→ **Stored entries**
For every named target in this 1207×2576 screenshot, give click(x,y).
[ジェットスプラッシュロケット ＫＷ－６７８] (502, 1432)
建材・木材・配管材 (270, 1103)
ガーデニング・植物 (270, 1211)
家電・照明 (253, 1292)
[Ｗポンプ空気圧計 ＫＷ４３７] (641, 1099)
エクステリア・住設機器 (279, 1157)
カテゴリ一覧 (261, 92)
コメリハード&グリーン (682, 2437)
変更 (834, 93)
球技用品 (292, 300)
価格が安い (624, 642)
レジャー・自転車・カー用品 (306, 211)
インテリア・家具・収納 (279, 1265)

→ **Work to complete**
Repeat word for word each line from the one with "[Ｗポンプ空気圧計 ＫＷ４３７] (641, 1099)" to the end of the records above, inclusive.

→ **Result below**
[Ｗポンプ空気圧計 ＫＷ４３７] (641, 1099)
エクステリア・住設機器 (279, 1157)
カテゴリ一覧 (261, 92)
コメリハード&グリーン (682, 2437)
変更 (834, 93)
球技用品 (292, 300)
価格が安い (624, 642)
レジャー・自転車・カー用品 (306, 211)
インテリア・家具・収納 (279, 1265)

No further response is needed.